I know when i initially came home from college and started looking to create my own community and find friends and people with common interest, it was difficult.  I was baffled at, when  i sat down and fully thought about it, where in the hell i was supposed to meet these "like minded people".  I thought about the old days of a small town and how you could run into people at the grocery store, and see them on the street later, and run into them at the bank or post office, and then see them again on sunday at church or at a friend’s party.  Now granted… this is a small western town idea that i have seen in TV shows and movies.  Lord only knows if it really existed, but i like to think it did.  And I like to believe that this sort of community also existed in cities.  People didn’t have the ability to cover as much geographical distance and so would stay within a certain radii as they went about their business.  *side note*  there are always pluses and minuses when it comes to innovation and new technology, the car/train/airplanes are great, but they separate us.  computers and cellphones are fabulous, but they isolate us.  But these are highly innovative and great advances… it’s the nature of the beast**  So to continue… I entered my suburban lifestyle living with my parents almost a year ago and struggled with the concept of where i was supposed to come up with people to have relationship and community with because as a human, that’s what i crave.  (which ties into a lot of what i’m learning and reading in Searching for God Knows What by donald Miller)  So i thought, well there’s bars and coffee shops, and church and my job… and my family.  But realistically, my job was very isolated, i don’t like the bar scene, I have no intention of approaching people at a coffee shop, and my family had limited connections, it was their friends from their interests…  so there really was no place to meet people except at church.  So that’s where i started.  But i think that is a sad sad state of affairs.  the ability to find community is slim and hard.  and making friends is a difficult task to begin with, and now we have gotten to a point where it is even harder.  Do you know your neighbors?

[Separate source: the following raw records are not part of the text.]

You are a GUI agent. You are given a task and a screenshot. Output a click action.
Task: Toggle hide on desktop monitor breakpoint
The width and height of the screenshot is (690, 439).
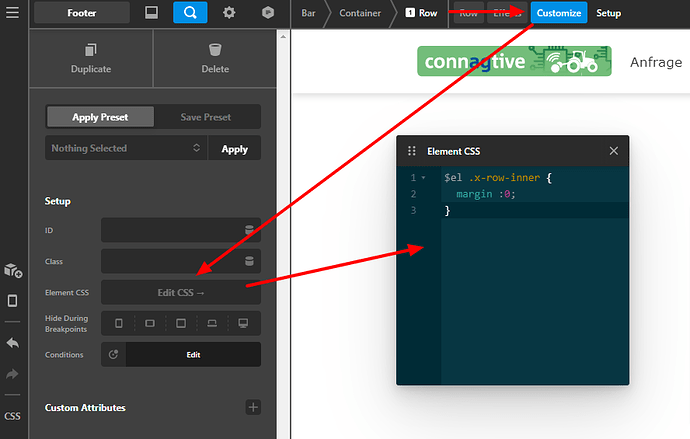click(x=243, y=323)

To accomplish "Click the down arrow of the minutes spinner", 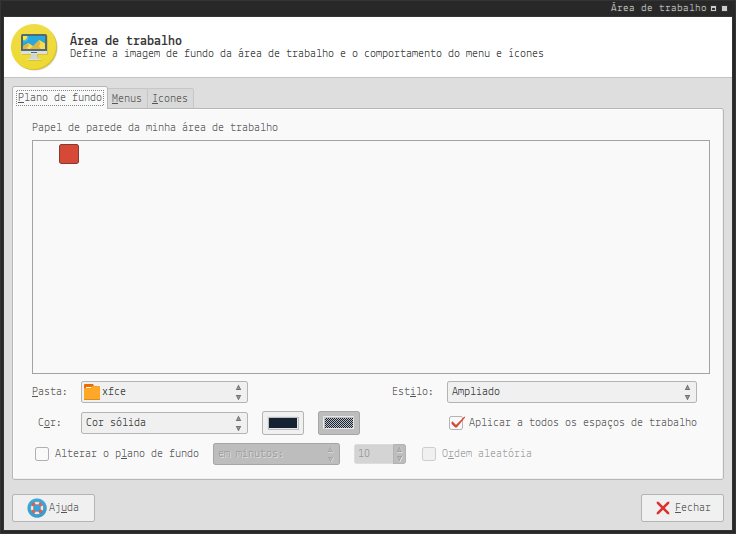I will click(400, 459).
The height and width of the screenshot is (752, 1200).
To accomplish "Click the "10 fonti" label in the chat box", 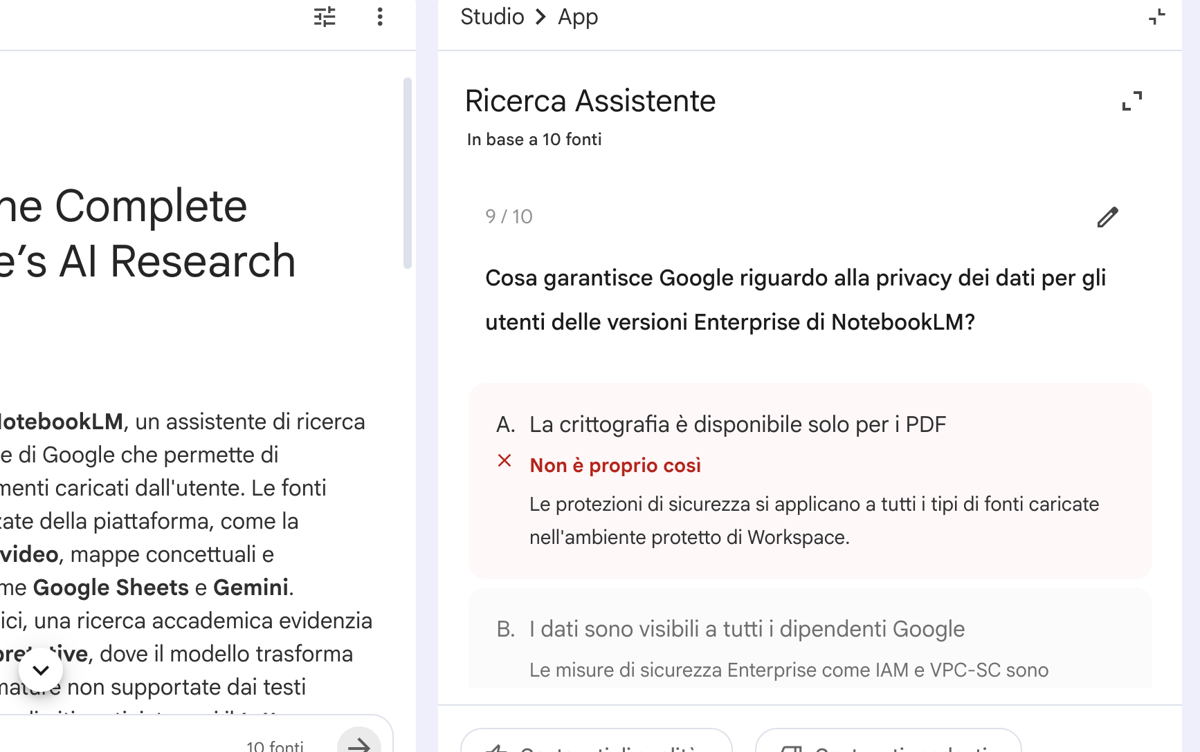I will [275, 745].
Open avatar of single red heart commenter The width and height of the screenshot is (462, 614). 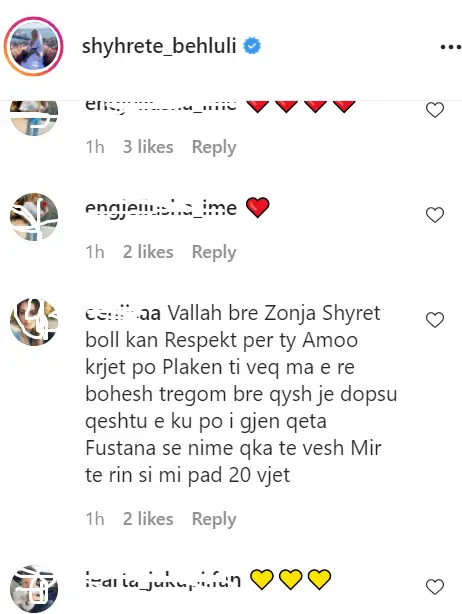click(x=34, y=217)
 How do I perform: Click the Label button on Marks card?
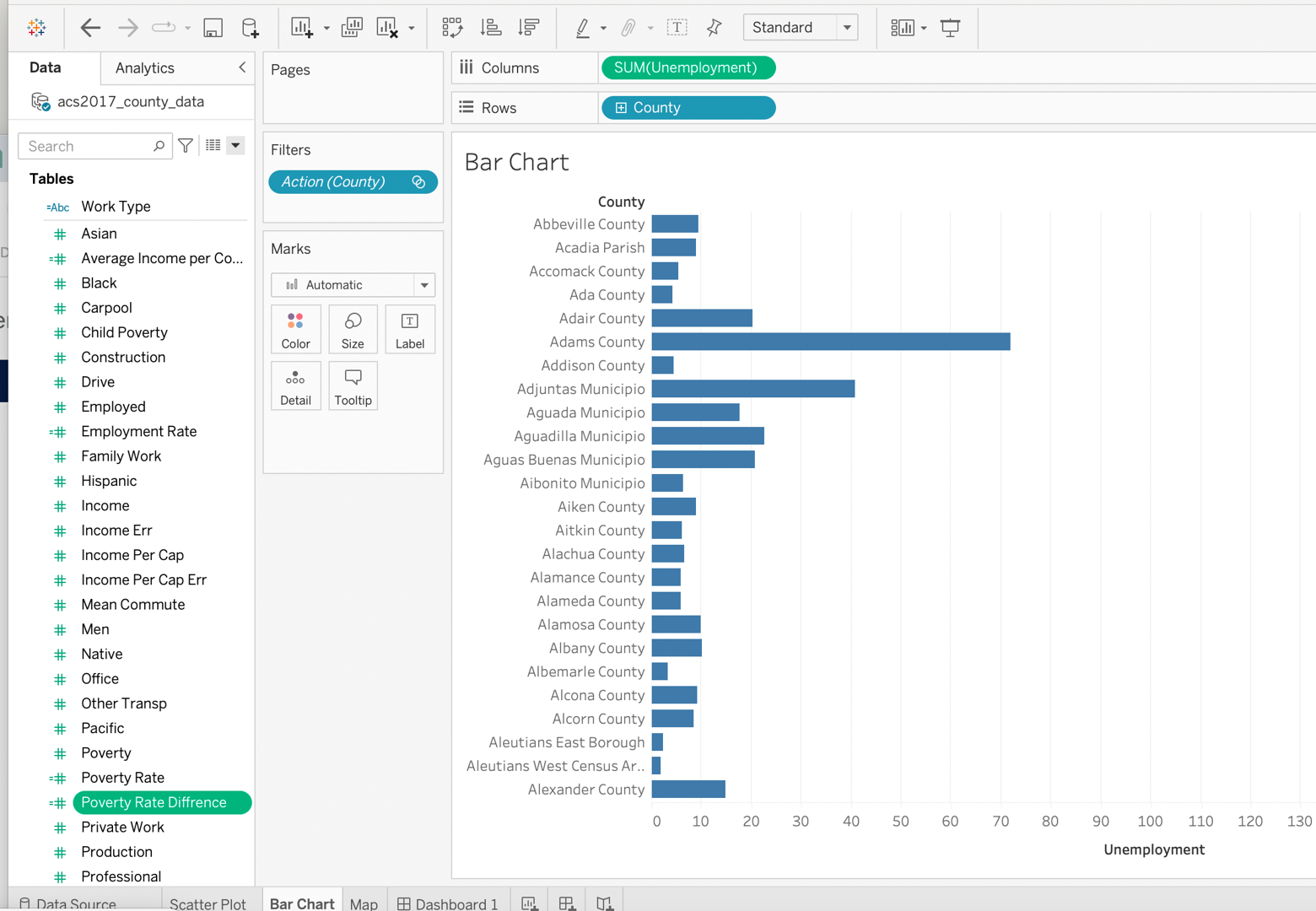tap(410, 330)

So that was one point.   another one is something i may have forgotten what i meant.  *looks at plate*  all i have written down is "the city community".  I’ll go with this one where i’m at right now.  I think there is a lot of potential for the city community.  I think there is so much benefit in investing in the area where you live, in getting to know your neighbors, being involved in your area.  It gives back to the city, it keeps areas in better repair, and it shows people that we care about the area around us, the public space and that it deserves respect.  I know it’s like throwing a stone in an ocean in hopes of creating a dam.  but i think it’s possible.  There’s something about seeing people on their porches, walking the streets, and hanging around outside that us suburban folk have forgotten.  These actions mean that the neighborhood is safe, it’s taken care of in whatever capacity the residents can.  When people are out and about thei’re looking after each other, they’re aware of the changes and happenings of their neighborhood and their outside of their own head.  Now granted this is very idealistic and not true for probably 25% of the people out.  and there’s the issue of loitering and "idle hands becoming devil’s tools" but there’s always a cost/benefit ratio that is present.  In the suburbs, people have enough yard space and that they’re more isolated and introverted.  they don’t have ot interact with people around them.  this affords some sense of security but it also isolates people.   so choose what’s more important to you and do it.    Yay for hitting two points in one.  my third point was the “porch monkey/ saftey” issue.  When i get my house, i’d love to hang out on the porch and watch my neighbors go by.  Because if they see you around and become accostom to you then they can watch your back persay.  When i go and visit the co-op, it makes me laugh and feel almost more comfortable, one of the neighbors knows me because my car is beat up like hell, and they’ve watched it get all beat up.  So they recognize me… i feel accepted almost.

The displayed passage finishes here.